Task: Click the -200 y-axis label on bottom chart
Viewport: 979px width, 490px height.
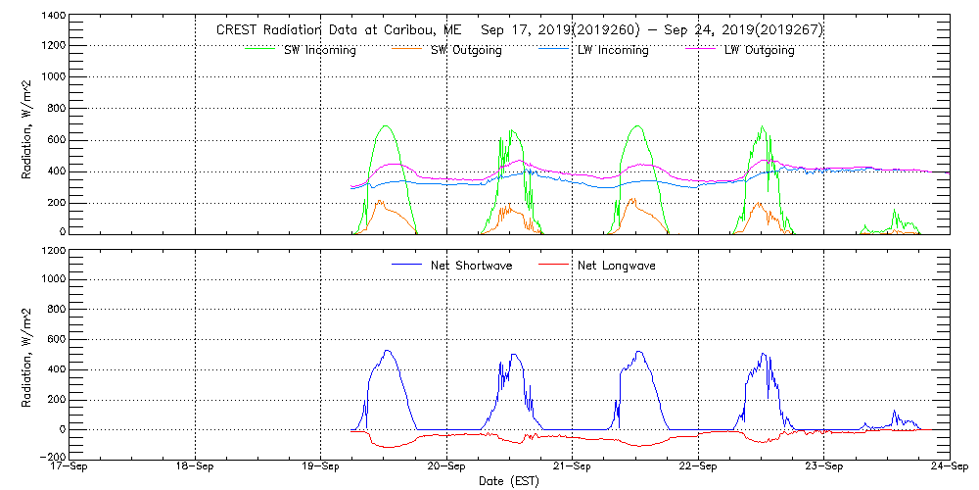Action: 51,457
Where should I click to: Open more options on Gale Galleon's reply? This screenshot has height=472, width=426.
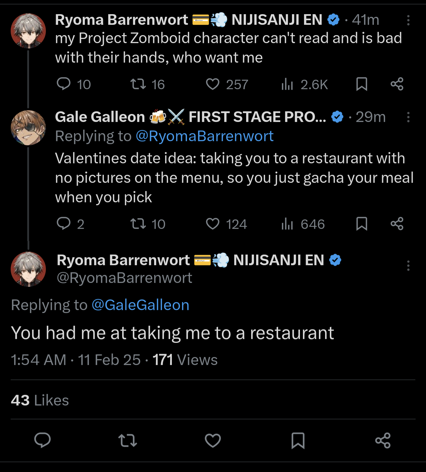[408, 117]
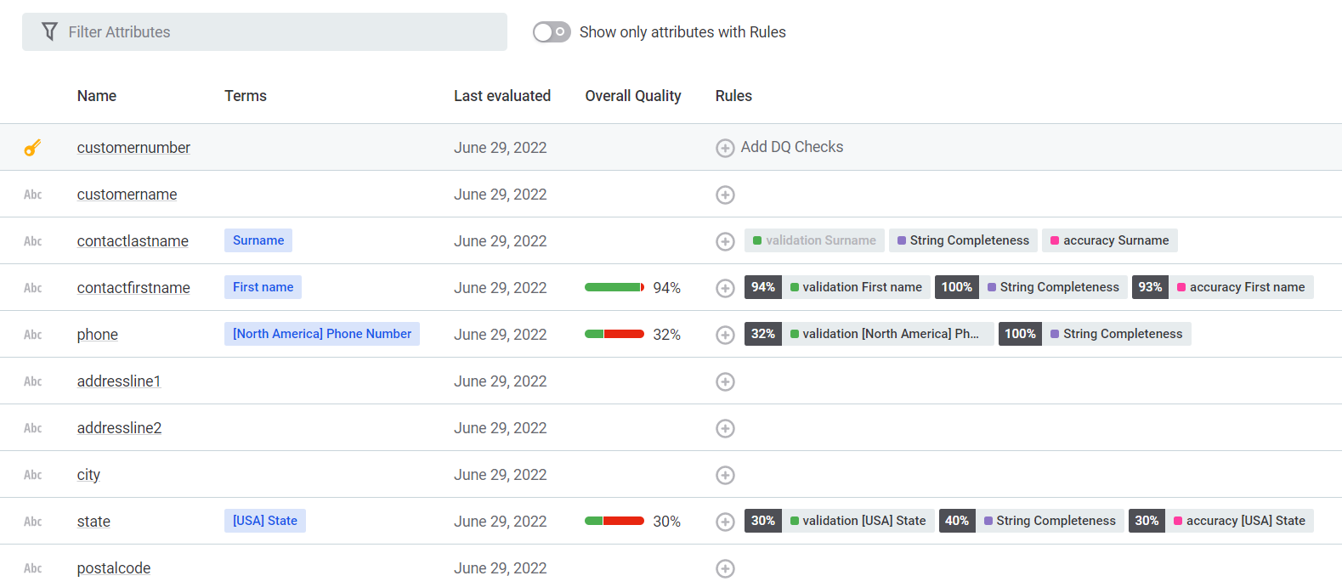1342x587 pixels.
Task: Click the key icon beside customernumber
Action: pyautogui.click(x=32, y=148)
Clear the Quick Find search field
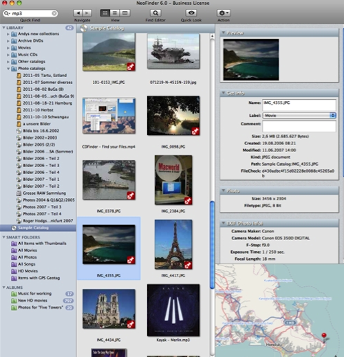Image resolution: width=344 pixels, height=357 pixels. click(54, 13)
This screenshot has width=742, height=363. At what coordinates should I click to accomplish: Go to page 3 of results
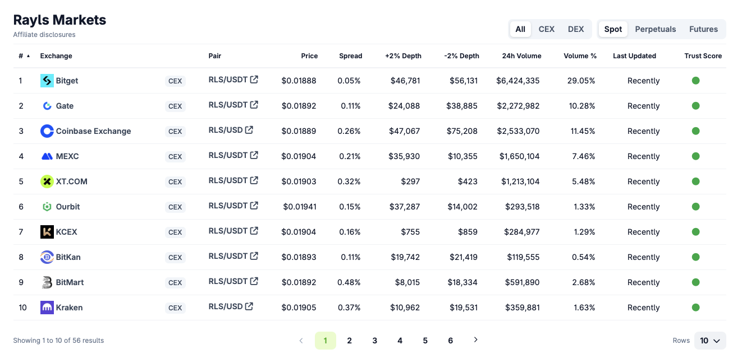tap(374, 341)
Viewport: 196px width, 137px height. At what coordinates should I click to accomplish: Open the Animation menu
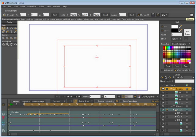click(x=32, y=6)
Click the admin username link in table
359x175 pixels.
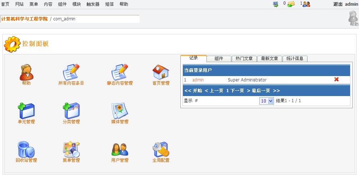click(198, 80)
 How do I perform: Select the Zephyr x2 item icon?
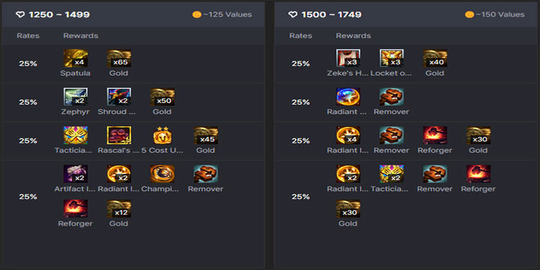click(x=76, y=97)
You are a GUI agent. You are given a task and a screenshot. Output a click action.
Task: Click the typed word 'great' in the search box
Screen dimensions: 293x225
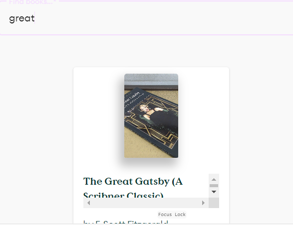tap(22, 18)

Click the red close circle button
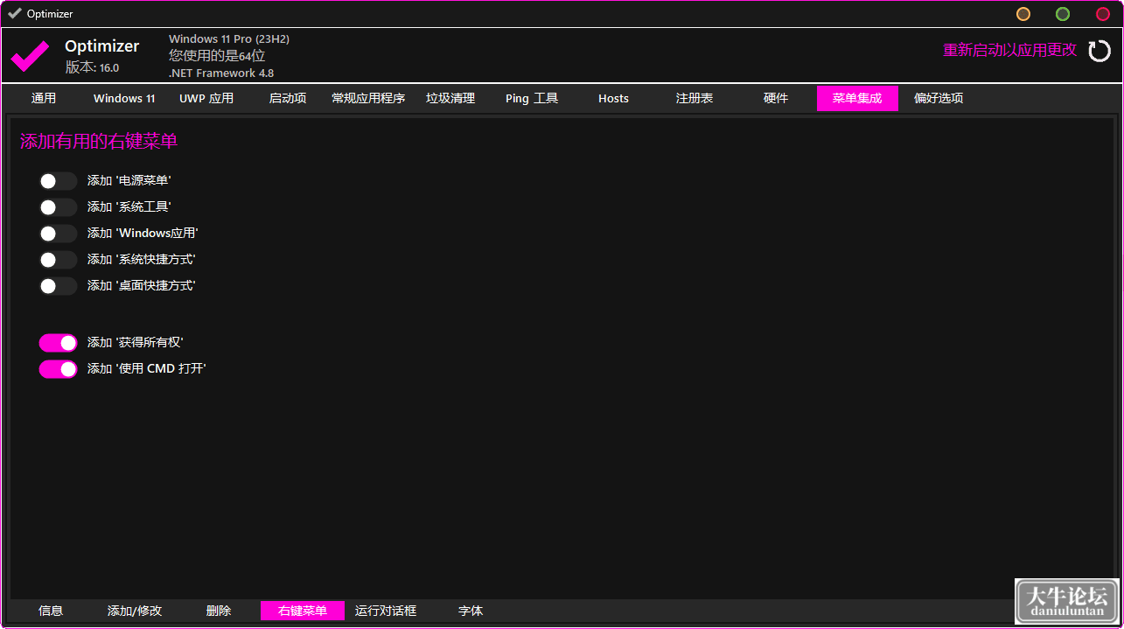pos(1103,14)
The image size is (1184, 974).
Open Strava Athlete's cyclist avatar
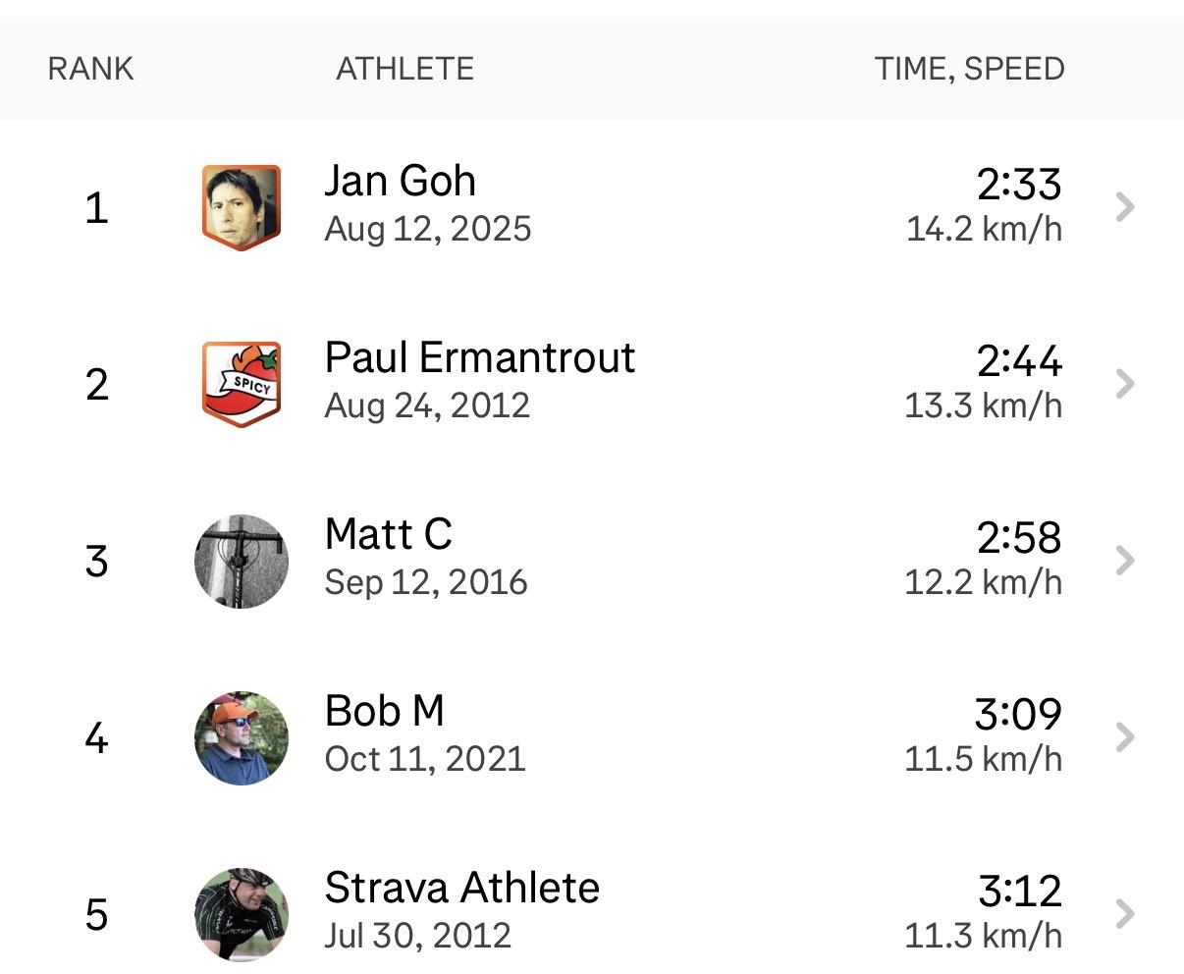(x=242, y=914)
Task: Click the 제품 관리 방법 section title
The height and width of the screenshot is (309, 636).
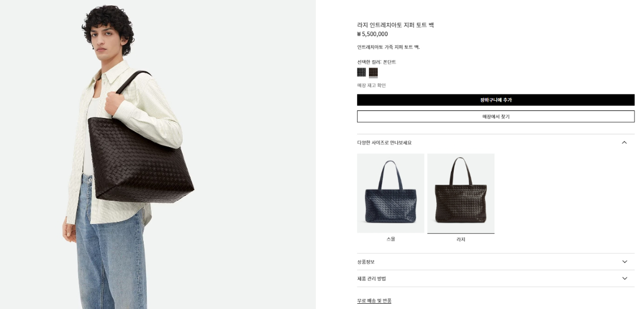Action: pyautogui.click(x=372, y=279)
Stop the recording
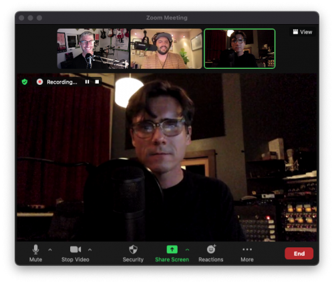Screen dimensions: 334x284 click(x=97, y=82)
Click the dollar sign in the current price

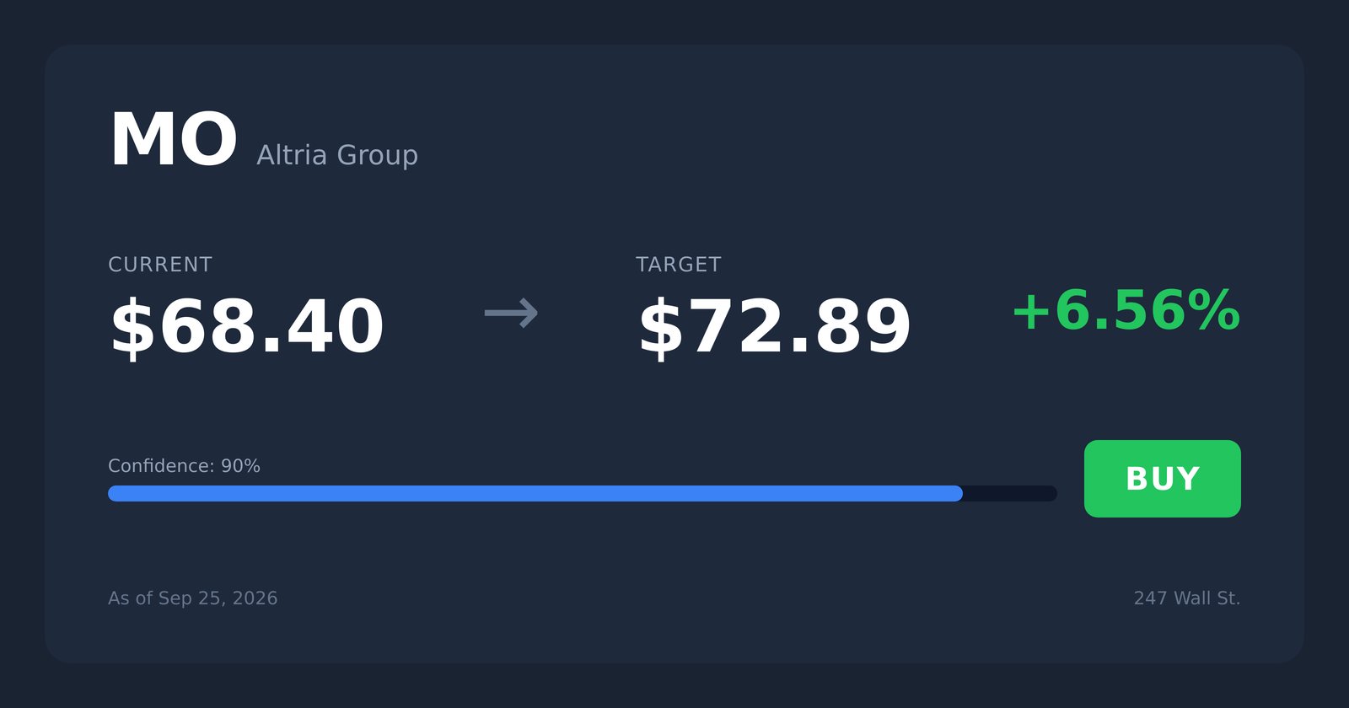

┄┄┄┄┄┄┄┄┄┄┄┄┄┄┄┄┄┄┄┄

WORK INSTRUCTIONS: Each record is to be written out exactly. No picture goes in.

SOLUTION BELOW:
Task: Click the -200 y-axis label on bottom chart
Viewport: 979px width, 490px height.
Action: 51,457
Where should I click to: Open more options on Gale Galleon's reply? This screenshot has height=472, width=426.
[408, 117]
1342x587 pixels.
Task: Click the key icon beside customernumber
Action: pyautogui.click(x=32, y=148)
Clear the Quick Find search field
Image resolution: width=344 pixels, height=357 pixels. click(54, 13)
This screenshot has width=742, height=363. At what coordinates should I click to accomplish: Go to page 3 of results
tap(374, 341)
Viewport: 196px width, 137px height. At what coordinates should I click to accomplish: Open the Animation menu
click(x=32, y=6)
Click the admin username link in table
359x175 pixels.
click(198, 80)
 How do I perform: Select the Zephyr x2 item icon?
click(x=76, y=97)
You are a GUI agent. You are given a task and a screenshot. Output a click action.
Task: Click the typed word 'great' in the search box
Screen dimensions: 293x225
tap(22, 18)

Click the red close circle button
pos(1103,14)
The image size is (1184, 974).
Open Strava Athlete's cyclist avatar
(x=242, y=914)
Task: Click the 제품 관리 방법 section title
The height and width of the screenshot is (309, 636).
Action: pyautogui.click(x=372, y=279)
Stop the recording
Screen dimensions: 334x284 click(x=97, y=82)
Click the dollar sign in the current price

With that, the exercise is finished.